|The only reason I have clothes on is because I had a doctor's appointment. |
Usually I live in cookie pants.
So, I'm officially considered "full term" with this pregnancy: 37 weeks. Of course, my kids generally have a different idea of what full term means, so I'm not expecting anything to happen anytime soon. I scheduled an induction for November 5, so there is officially an end in sight! I just can't believe in less than two weeks I'll be the mother of FOUR. I'm only freaking out just a tiny bit.

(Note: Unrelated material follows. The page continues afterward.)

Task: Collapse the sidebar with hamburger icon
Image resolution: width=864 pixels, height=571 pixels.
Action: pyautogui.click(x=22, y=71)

I have to say, my brain has done a really good job forgetting that I have to do some actual work to get this baby here. It's interesting, especially when you consider that it wasn't even 2 years ago that I gave birth to Matthew--you'd think I'd remember the whole process better. Maybe "forgetting" isn't exactly the right word. It's more like my mind won't settle long enough on the idea of labor and delivery for me to actually have any complete thoughts about it. It's easily distracted to other, more pleasant topics. I'm not sure if this is a good thing or not. It means that I haven't really done much thinking about a "birth plan." I'm pretty confident that I can do it without an epidural again since I've been successful the last two times. But, I'm not opposed to having one if I feel the need. I've been checking books out of the library about different ways to help manage pain during labor. I've never really used any specific method, mostly because I never really think about it until it's too late to take a class, but also because my pain during labor is totally manageable up until the 30-45 minutes that I'm in transition, and by then I'm almost done. I have realized that HypnoBirthing as a whole is definitely too "out there" for me. I'm sure it's very helpful for people, but it just seems too drug-trippy for me. I did like many of the relaxation suggestions though, and I'll probably try to incorporate some of them into my labor if I remember.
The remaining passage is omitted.